Senior Data Engineer Skill

Senior Data Engineer

Generate pipeline configurations (Airflow, Prefect, Dagster), validate data quality with profiling and anomaly detection, and optimize SQL/Spark performance with actionable recommendations.

Core Capabilities

Pipeline generation — Airflow/Prefect/Dagster DAG code for batch and incremental loads, with DAG validation.
Data quality — schema validation, profiling, anomaly detection, data contracts, and Great Expectations suite generation.
ETL/ELT optimization — SQL and Spark analysis, partition strategy, and query cost estimation per warehouse.
Architecture decisions — batch vs streaming and warehouse vs lakehouse trade-off frameworks.
Reliability patterns — incremental watermarks, dead letter queues, freshness checks, and schema-drift detection.

When to Use

Designing a data architecture or choosing batch vs streaming / warehouse vs lakehouse.
Building or generating Airflow/Spark/dbt pipelines.
Adding data-quality checks or data contracts.
Optimizing slow ETL/ELT queries or troubleshooting pipeline failures.

Clarify First

Before generating pipelines, confirm these inputs. If any is unknown or vague, ASK — do not assume:

[ ] Orchestrator — Airflow / Prefect / Dagster (--type; changes the generated DAG code)
[ ] Source, destination & load mode — systems involved and batch vs incremental (--source/--destination/--mode; shapes the pipeline)
[ ] Data-quality expectations — the schema and contracts to enforce (drives the Great Expectations suite generation)

Stop rule: ask only the 2-3 that most change the output. If the user says "just draft it," proceed and list your assumptions at the top of the artifact.

Quick Start

# Generate an Airflow DAG for incremental PostgreSQL -> Snowflake
python scripts/pipeline_orchestrator.py generate \
  --type airflow --source postgres --destination snowflake \
  --tables orders,customers --mode incremental --schedule "0 5 * * *"

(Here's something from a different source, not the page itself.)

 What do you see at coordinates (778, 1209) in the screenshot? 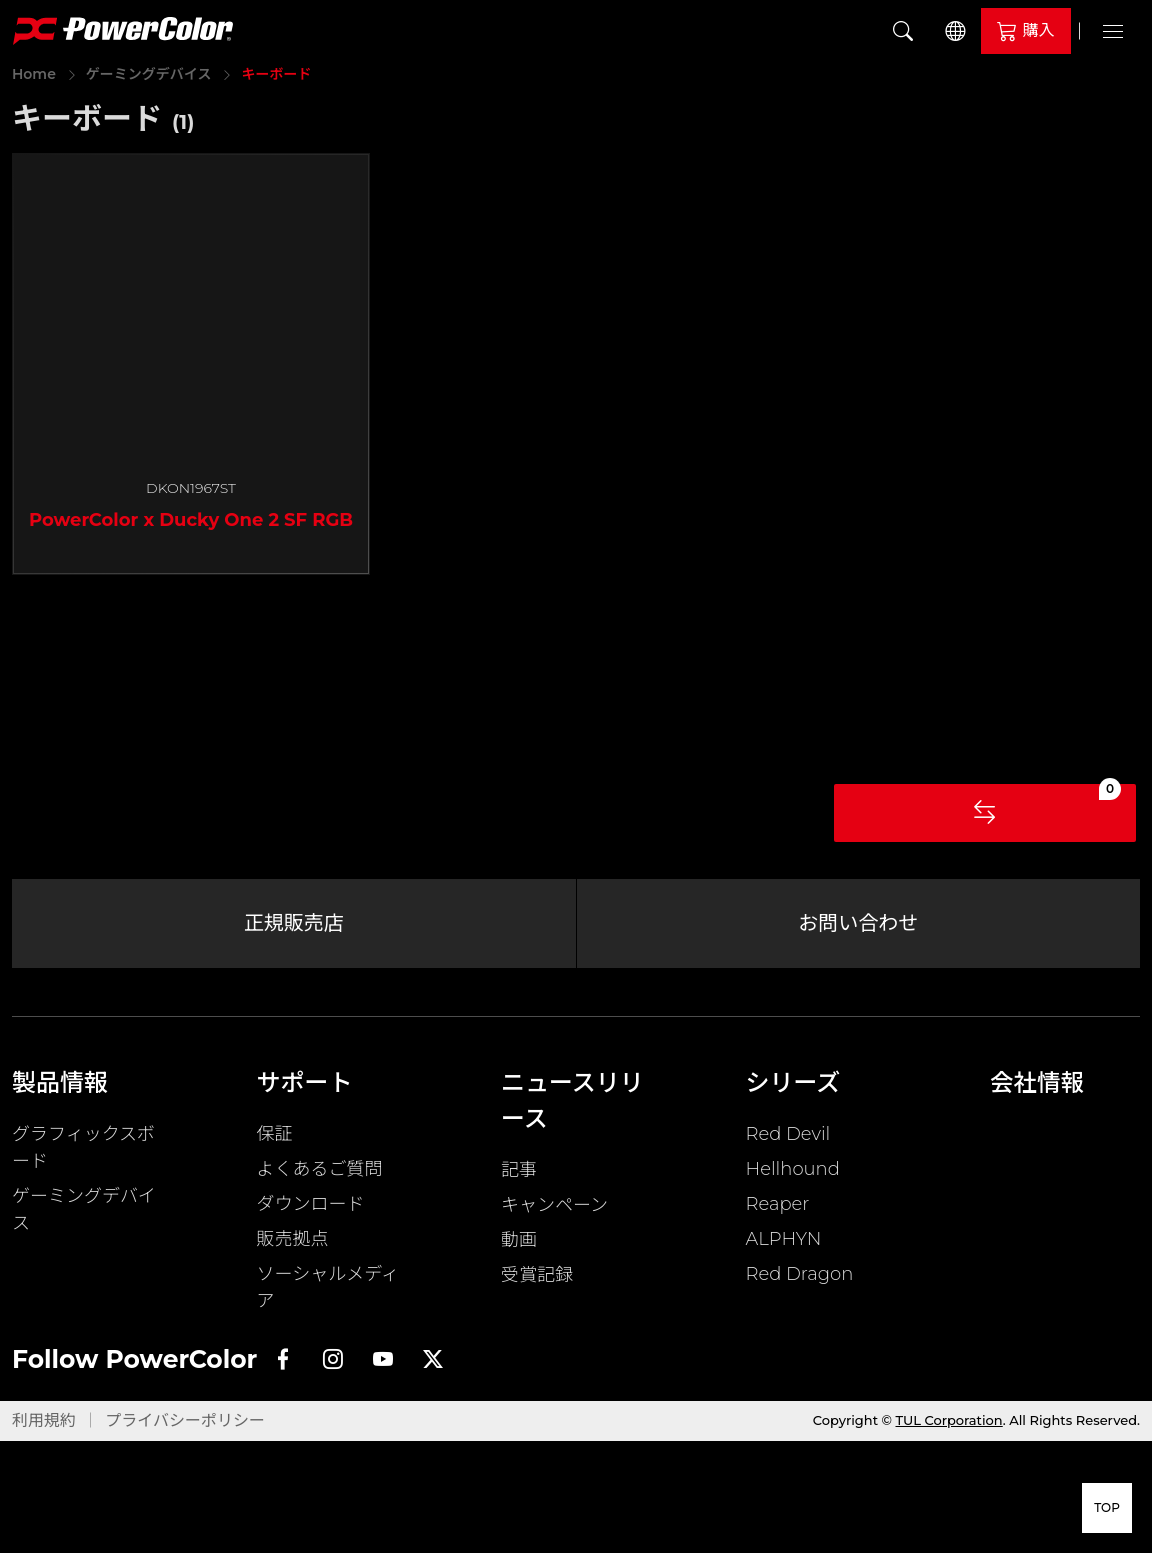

# Validate data quality against a schema
python scripts/data_quality_validator.py validate data.csv \
  --schema schema.json --detect-anomalies --json

# Profile a dataset
python scripts/data_quality_validator.py profile data.csv --json

# Optimize a slow SQL query
python scripts/etl_performance_optimizer.py analyze-sql query.sql \
  --warehouse snowflake --json

# Estimate query cost
python scripts/etl_performance_optimizer.py estimate-cost query.sql \
  --warehouse bigquery --stats data_stats.json --json

Tools

| Tool | Subcommands | Purpose | |------|-------------|---------| | pipeline_orchestrator.py | generate, validate, template | Generate Airflow/Prefect/Dagster pipeline code, validate DAGs | | data_quality_validator.py | validate, profile, generate-suite, contract, schema | Schema validation, profiling, anomaly detection, Great Expectations | | etl_performance_optimizer.py | analyze-sql, analyze-spark, optimize-partition, estimate-cost, template | SQL/Spark optimization, partition strategy, cost estimation |

All subcommands support --json for machine-readable output and --output for file writing.

References

Load the reference that matches the task — keep this file lean and pull detail on demand:

references/pipeline-workflows.md — the three end-to-end worked pipelines with code: batch ETL (PostgreSQL → dbt → Snowflake), real-time streaming (Kafka → Spark → Delta Lake), and the data-quality framework. Read when building a concrete pipeline.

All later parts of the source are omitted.